COVID-19 faz com que o corpo crie outro fogo selvagem de citocinas. Quando uma pessoa obesa tem COVID-19, dois pequenos incêndios florestais de citocinas se juntam, levando ao fogo violento da inflamação que danifica os pulmões ainda mais do que pacientes com IMC normal.
Além disso, este estado crônico de inflamação pode levar a algo chamado disfunção endotelial. Nessa condição, em vez de se abrirem, os vasos sanguíneos se fecham e se contraem, diminuindo ainda mais o oxigênio para os tecidos.
Além disso, o tecido adiposo aumentado pode ter mais ACE-2, a enzima que permite ao coronavírus invadir as células e começar a danificá-las.
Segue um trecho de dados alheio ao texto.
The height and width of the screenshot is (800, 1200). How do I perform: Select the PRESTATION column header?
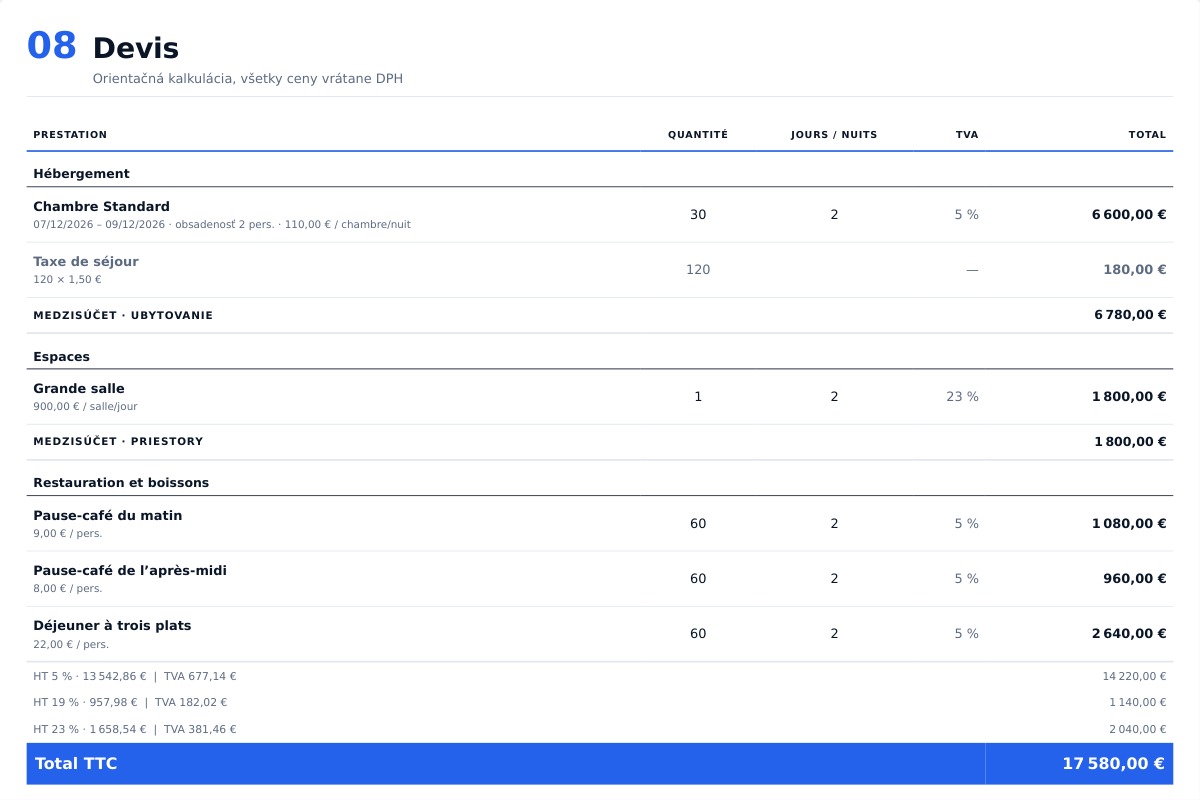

UMA estudo recente mostrou uma associação de aumento de ACE-2 no tecido adiposo ao invés do tecido pulmonar. Essa descoberta fortalece ainda mais a hipótese de que a obesidade desempenha um papel importante nas infecções mais graves por COVID-19. Então, em teoria, se você tiver mais tecido adiposo, o vírus pode se ligar e invadir mais células, causando cargas virais maiores que permanecem por mais tempo, o que pode tornar a infecção mais grave e prolongar a recuperação.
ACE-2 pode ser útil em neutralizando a inflamação, mas se for de outra forma vinculado ao COVID-19, não pode ajudar nisso.
O novo vírus SARS COVID-19 forçou a profissão médica a enfrentar a realidade que muitos médicos americanos conhecem por natureza. Quando se trata de prevenção de doenças crônicas como a obesidade, o sistema de saúde dos EUA não está apresentando um bom desempenho. Muitas seguradoras recompensam os médicos por reunião métricas de tratar os efeitos da obesidade ao invés de preveni-la ou tratar a própria doença. Os médicos são reembolsados, por exemplo, por ajudar os pacientes com diabetes tipo 2 a atingir um determinado nível de A1C ou uma meta de pressão arterial definida.
Acredito que é hora de educar os médicos e fornecer-lhes recursos para combater a obesidade. Os médicos não podem mais negar que a obesidade, um dos mais fortes indicadores de COVID-19 e de pelo menos 236 outras condições médicas, deve se tornar o inimigo público número um.
Sobre o autor
Cate Varney, médica clínica, Universidade de Virginia
Este artigo foi republicado a partir de A Conversação sob uma licença Creative Commons. Leia o artigo original.